● **Exercise directions**: The entries below are to be reproduced exactly, with their pictures omitted.

● **Extracted records**:
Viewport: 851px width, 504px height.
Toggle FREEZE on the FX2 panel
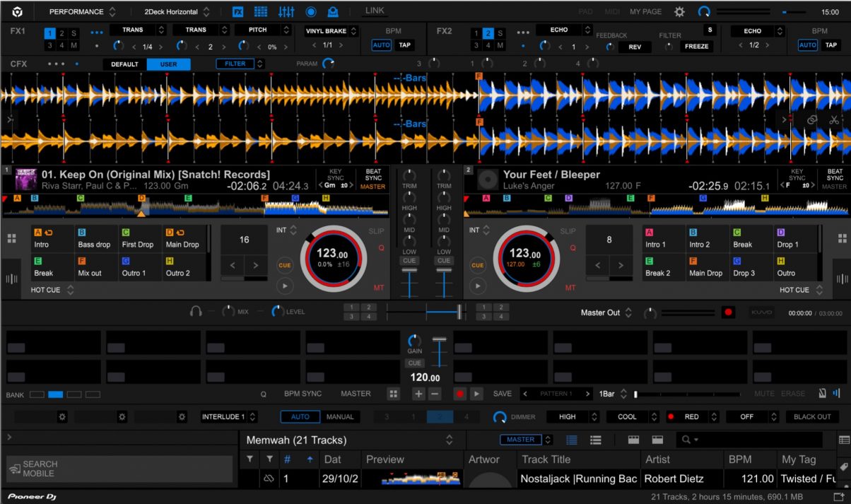696,46
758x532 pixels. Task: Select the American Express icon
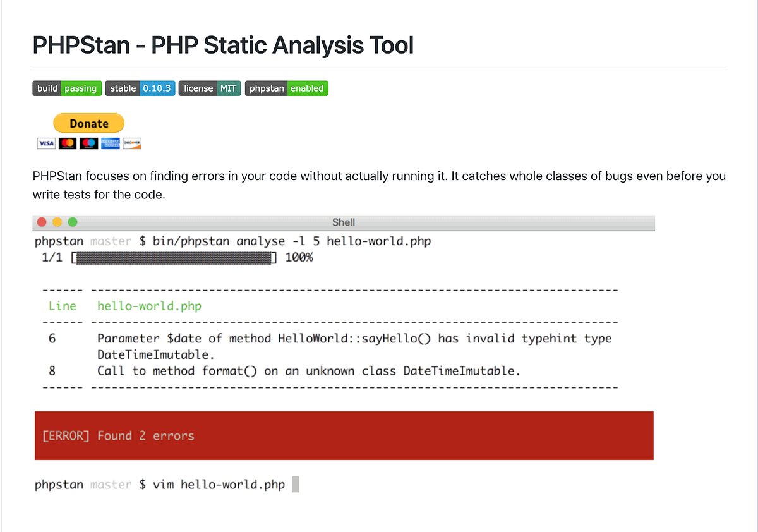tap(111, 143)
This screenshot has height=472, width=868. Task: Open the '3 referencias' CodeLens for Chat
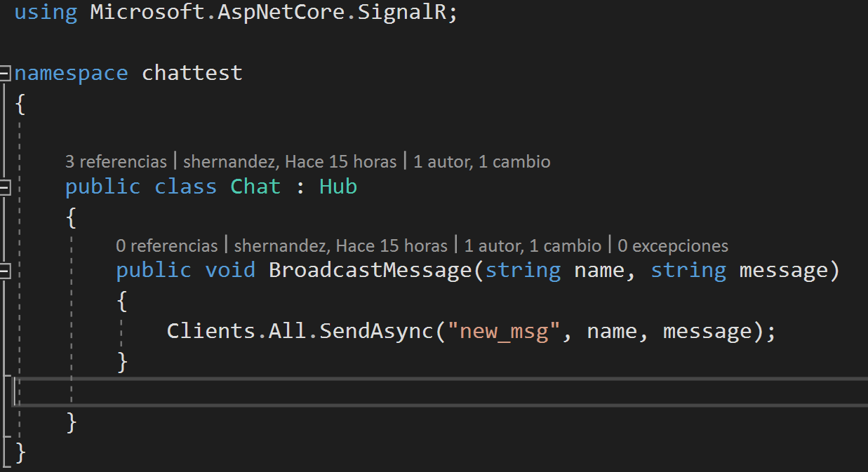click(x=116, y=161)
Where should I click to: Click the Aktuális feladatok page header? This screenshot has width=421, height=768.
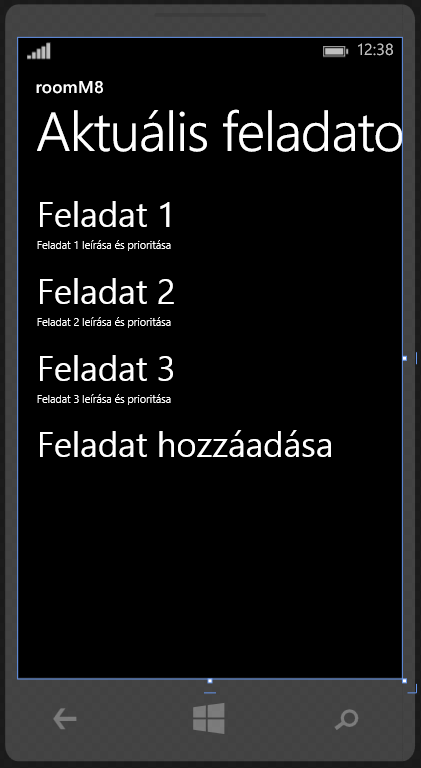point(219,132)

● **Answer to the problem**:
Viewport: 851px width, 504px height.
Toggle FREEZE on the FX2 panel
696,46
758x532 pixels. Task: Select the American Express icon
tap(111, 143)
This screenshot has height=472, width=868. Task: Open the '3 referencias' CodeLens for Chat
click(x=116, y=161)
Where should I click to: Click the Aktuális feladatok page header? This screenshot has width=421, height=768.
point(219,132)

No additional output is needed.